▶ EXTRACT PROVIDED:
⟨

The site of Albania’s battle for independence against the Ottoman invaders, Kruje is a place of national pride for Albania, despite them having lost the war. In Kruje you can find the museum honoring Skanderberg, the national hero who organized Albania’s flailing forces in this their most successful bid for freedom.

Though taken captive and raised among the Ottoman troops, Skanderberg never forgot his roots, instead taking what he learned and returning to Albania to better organize the fight for freedom. I’d make him a national hero too…

Entrance here is about 2 lek, and it affords some incredible views when you go outside at the upper levels.

Kruje is basically a mountain so you have to walk uphill to get to the museum. It’s worth it though, because you pass through a market of handmade items and trust me, it’s amazing. In one shop I met one of the last people who still make sheep’s wool items by hand. I played a traditional instrument I can’t remember the name of, and looked at countless hand embroidered, woven, and carved items.

If all this isn’t amazing enough, you can continue driving up the road past the part of town with the shops and museums, and get to the top of the mountain. Here there is a seating area for outdoor picnicking, shepherds grazing their flock (And apparently people making movies about it. Still don’t know what that was about…), plants you can pick fresh for the ever popular “mountain tea”, and an absolutely stunning view of lakes and rolling landscape while you’re at it.

Albania makes good on its reputation for a land flowing with water, because if you walk down the staircase next to the picnic area and turn into a creepy cavernous little place where you go down some more steps into utterly cold dankness (that’s totally a word…), you’ll find a pipe that lets out fresh spring water. It tastes amazing, and after romping around in the hot sun all day it feels amazing too. Bring a couple of empty water bottles!

Just be prepared to walk up all those steps on your way back.

Tips:

  • The walk up to the museum through the market is really smooth and uneven cobblestone, uphill. Make sure you have comfy shoes with good tread.
  • Because of the elevation, it’s a good idea to bring a sweater and be aware of any health issues this might cause.
  • The market is all cash, and all worth it. Prices are generally fair and not much bartering is needed.

⟩

▶ TASK REQUIREMENTS:
Answer these from the Kruje travel piece above:
(a) About how much does entrance to the museum cost?
(b) What popular drink can be made from the plants picked at the top of the mountain?
(c) What form of payment does the market take?

▶ EXTRACTED INFORMATION:
⟨

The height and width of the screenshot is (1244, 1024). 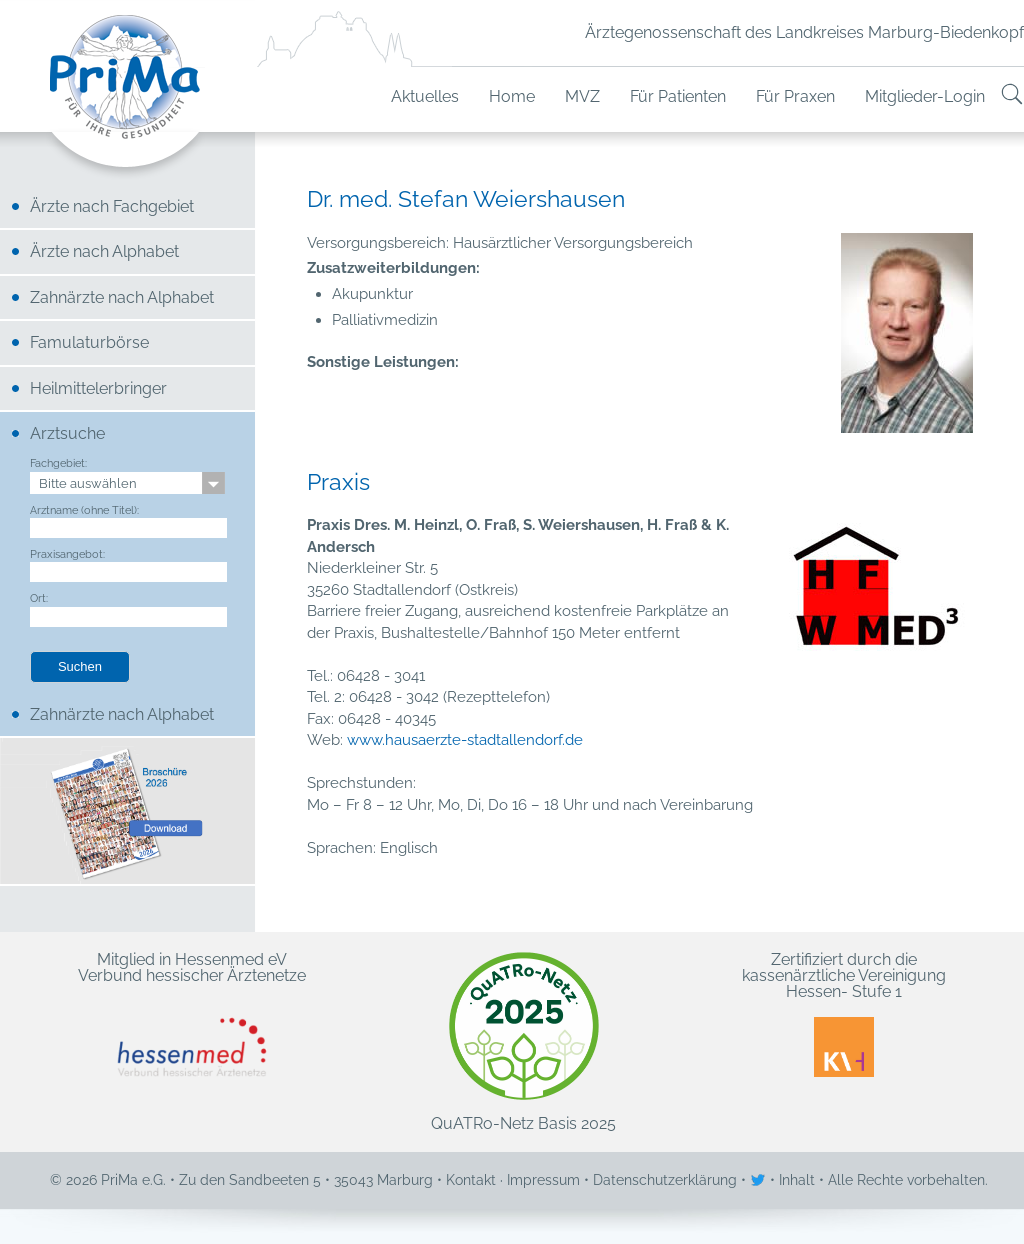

⟩
⟨

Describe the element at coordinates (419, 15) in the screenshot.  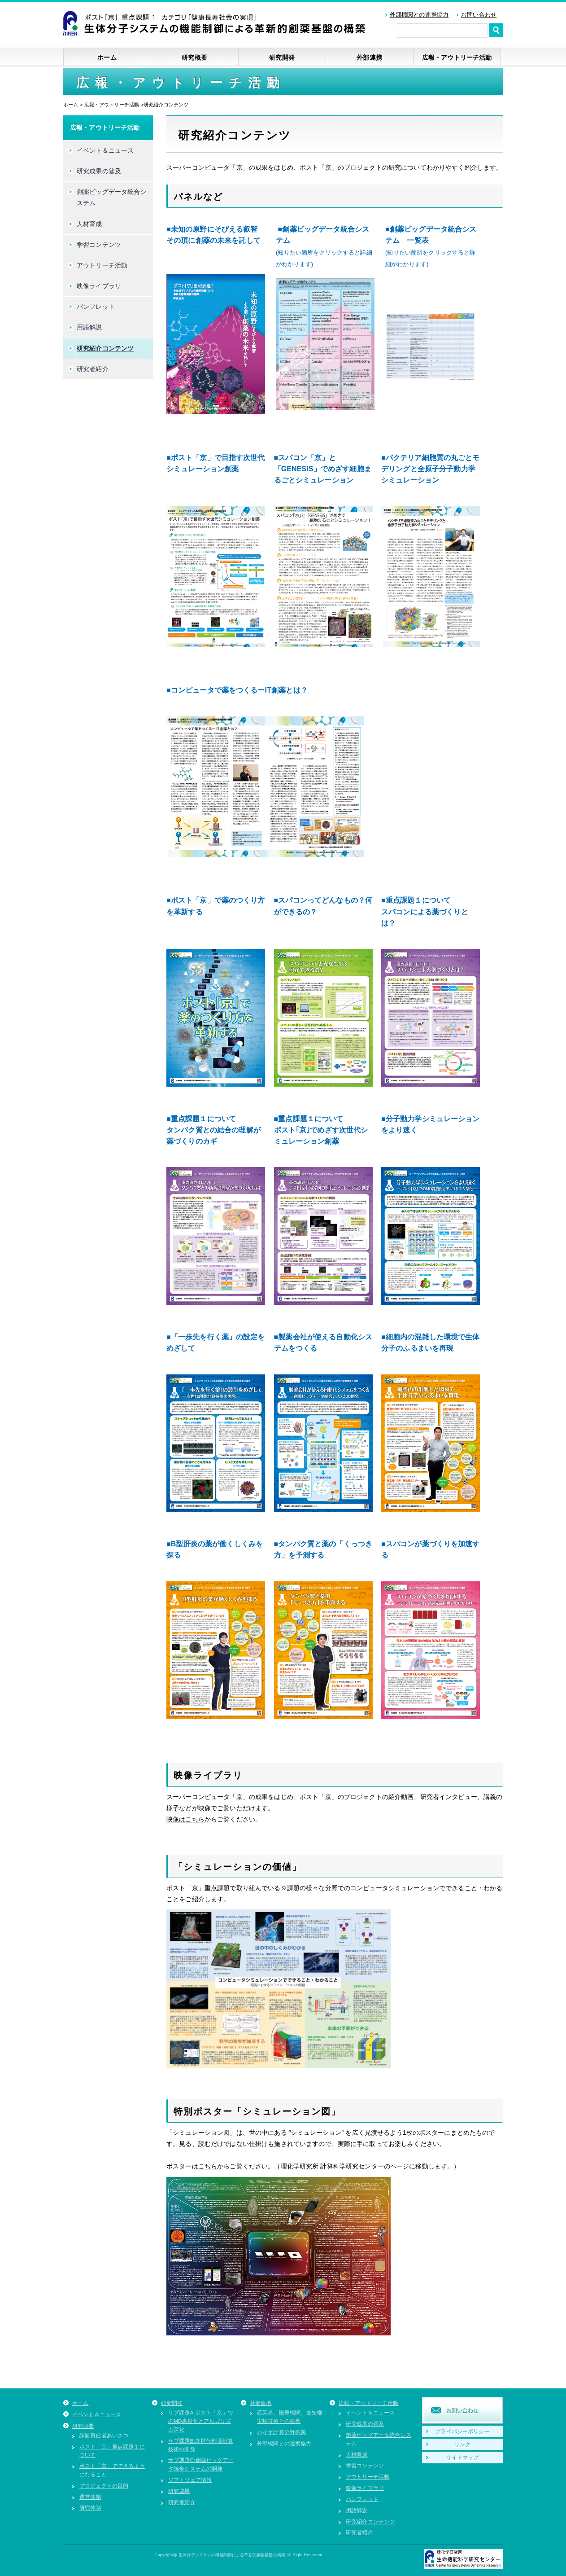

⟩
⟨

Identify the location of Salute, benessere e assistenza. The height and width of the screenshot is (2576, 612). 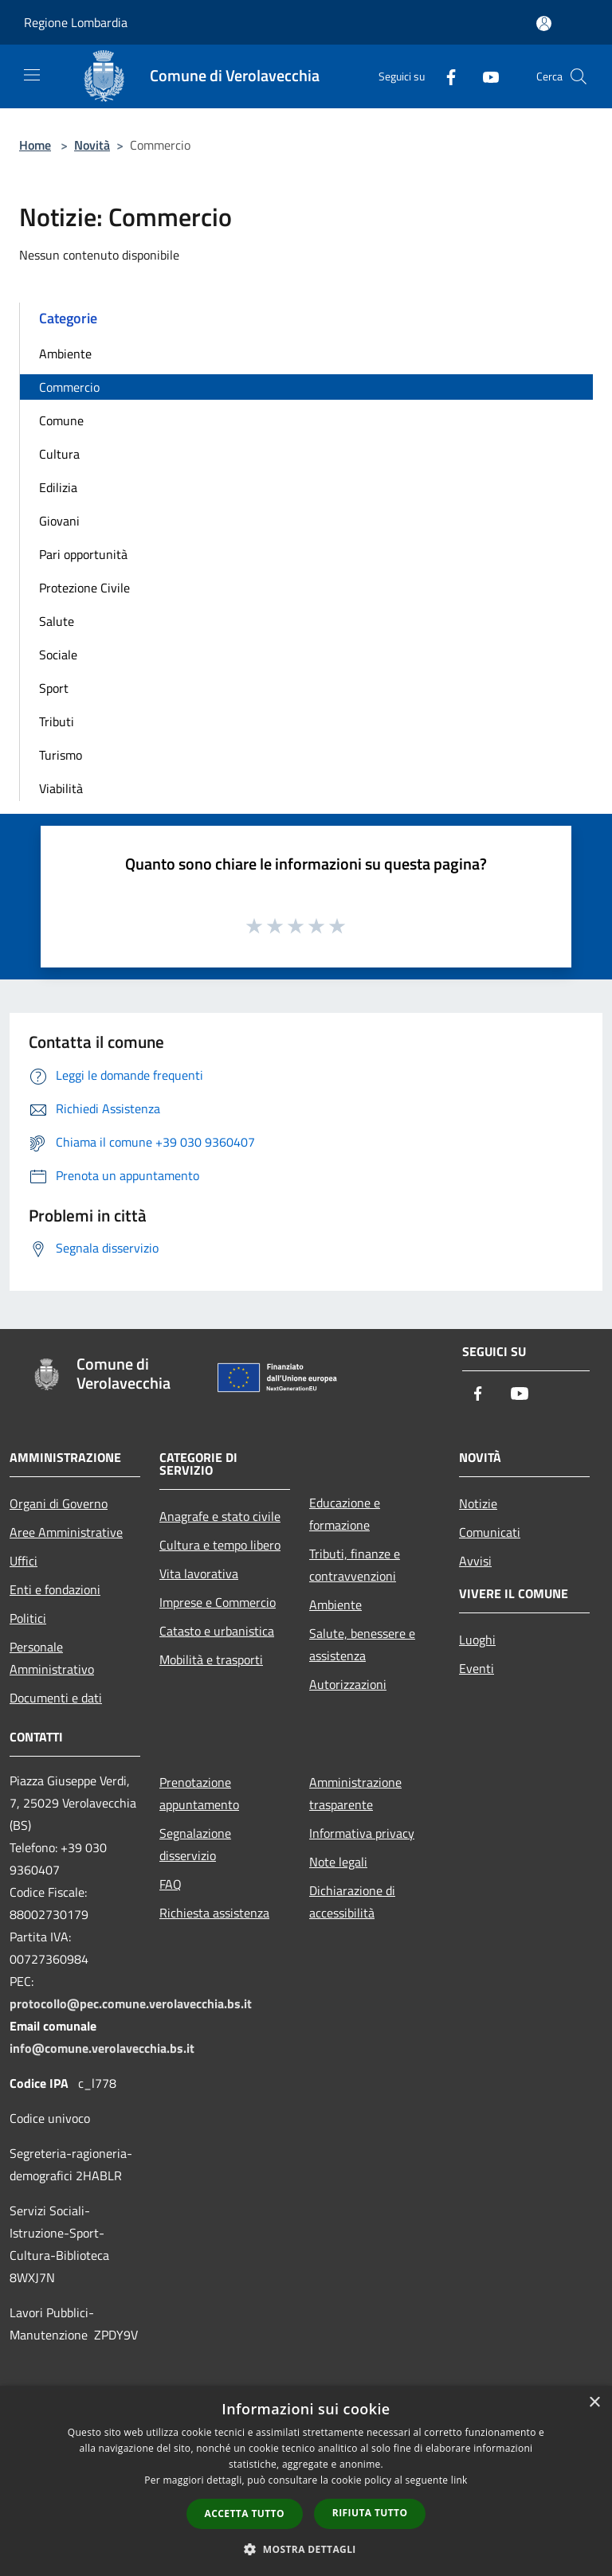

⟩

▶ FULL ANSWER:
(a) About 2 lek.
(b) Mountain tea.
(c) Cash only.